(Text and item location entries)
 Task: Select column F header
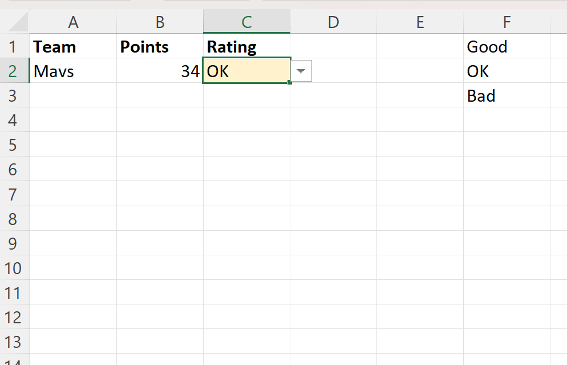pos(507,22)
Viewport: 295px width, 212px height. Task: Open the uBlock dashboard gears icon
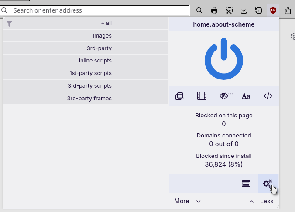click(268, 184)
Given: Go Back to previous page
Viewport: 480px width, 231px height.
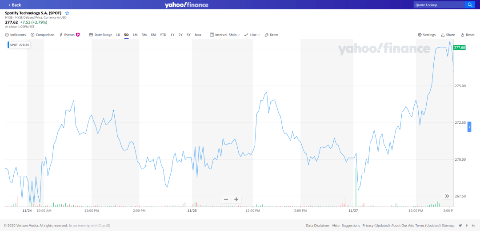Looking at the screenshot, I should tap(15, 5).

* * *

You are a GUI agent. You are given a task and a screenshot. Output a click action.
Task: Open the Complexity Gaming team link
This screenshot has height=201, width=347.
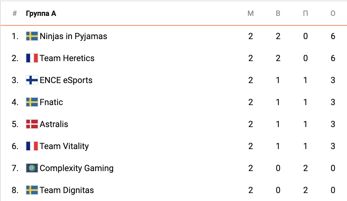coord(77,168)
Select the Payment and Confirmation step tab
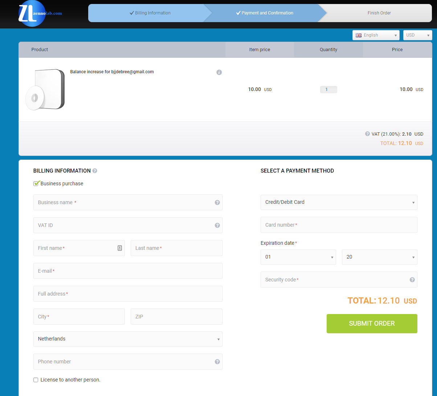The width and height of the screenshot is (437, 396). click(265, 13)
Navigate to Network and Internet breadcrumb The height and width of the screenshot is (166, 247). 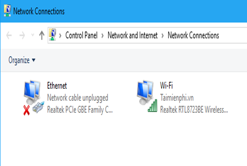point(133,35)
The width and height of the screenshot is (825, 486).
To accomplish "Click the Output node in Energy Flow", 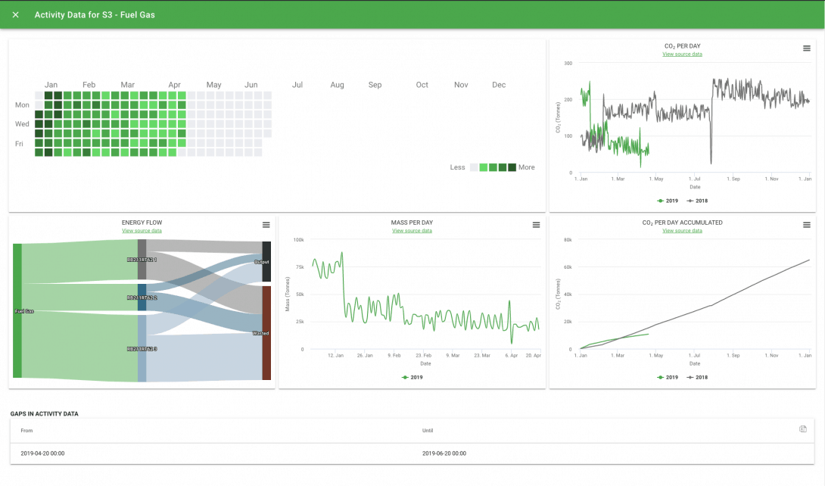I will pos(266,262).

EXERCISE: Please write out, word for word, the part of the records that opens with the line containing "Viewport: 295px width, 212px" and closes with the line containing "Looking at the". Leave the pictures out of your answer.

WRITTEN ANSWER:
Viewport: 295px width, 212px height. Task: Open the uBlock dashboard gears icon
click(268, 184)
Given: Go Back to previous page
Viewport: 480px width, 231px height.
Looking at the screenshot, I should tap(15, 5).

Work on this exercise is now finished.